Vascular malformations are most commonly venous but can be lymphatic in origin. Spindle cell endotheliomas have also been described. These lesions develop along a similar time course as enchondromas, beginning in early childhood with progression until puberty. There is some predilection of vascular malformations to occur near enchondromas, but they can exist anywhere.

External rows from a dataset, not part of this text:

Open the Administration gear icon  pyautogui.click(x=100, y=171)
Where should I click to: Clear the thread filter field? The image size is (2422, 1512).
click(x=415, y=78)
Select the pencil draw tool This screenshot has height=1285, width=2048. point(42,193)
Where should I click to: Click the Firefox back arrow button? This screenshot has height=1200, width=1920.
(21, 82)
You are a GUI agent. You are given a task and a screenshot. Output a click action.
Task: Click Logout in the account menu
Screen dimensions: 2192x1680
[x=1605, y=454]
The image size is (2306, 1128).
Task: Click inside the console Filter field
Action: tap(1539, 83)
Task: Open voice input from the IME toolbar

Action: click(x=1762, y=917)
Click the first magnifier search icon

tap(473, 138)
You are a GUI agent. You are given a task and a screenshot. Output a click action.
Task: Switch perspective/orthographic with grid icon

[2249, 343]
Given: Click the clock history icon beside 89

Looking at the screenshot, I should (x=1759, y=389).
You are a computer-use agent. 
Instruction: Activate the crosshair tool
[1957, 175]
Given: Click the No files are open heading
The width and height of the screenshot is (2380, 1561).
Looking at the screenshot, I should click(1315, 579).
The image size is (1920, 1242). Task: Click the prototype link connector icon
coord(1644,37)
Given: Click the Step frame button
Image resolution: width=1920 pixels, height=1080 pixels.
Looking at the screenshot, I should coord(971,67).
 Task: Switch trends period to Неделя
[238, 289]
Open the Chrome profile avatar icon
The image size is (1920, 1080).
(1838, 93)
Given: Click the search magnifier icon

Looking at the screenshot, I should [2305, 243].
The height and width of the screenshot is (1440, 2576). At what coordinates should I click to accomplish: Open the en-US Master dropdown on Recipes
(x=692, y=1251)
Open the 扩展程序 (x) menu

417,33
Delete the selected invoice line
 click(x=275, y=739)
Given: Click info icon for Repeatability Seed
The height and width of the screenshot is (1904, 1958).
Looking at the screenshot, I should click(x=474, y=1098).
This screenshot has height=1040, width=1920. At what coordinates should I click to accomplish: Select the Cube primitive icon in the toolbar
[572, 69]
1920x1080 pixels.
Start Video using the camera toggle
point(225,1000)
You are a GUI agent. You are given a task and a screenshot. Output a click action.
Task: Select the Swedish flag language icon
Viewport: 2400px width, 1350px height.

The genetic basis for Maffucci syndrome has been elucidated. Mutations in IDH1 or IDH2 can be found in more than 75% of patients with Maffucci syndrome or the related Ollier syndrome. Several additional neoplasms are described in patients with the causative IDH1 and IDH2 mutations, likely due to mosaic distribution of the mutations during embryonic development. These include acute lymphoblastic leukemia, giant tubular adenoma of the breast, granulosa cell tumor of the ovary, anaplastic astrocytoma, and other neurological osseous or parenchymal tumors.
Q78.4 – Enchondromatosis
46041001 – Maffucci syndrome
Differential Diagnosis & Pitfalls
- Ollier disease – Enchondromas without vascular malformations.
- Blue rubber bleb nevus – Widespread venous malformations without enchondromas.
- Proteus syndrome – Characterized by progressive soft tissue and bony overgrowth with vascular malformations; radiographs will demonstrate bony hypertrophy without enchondromas.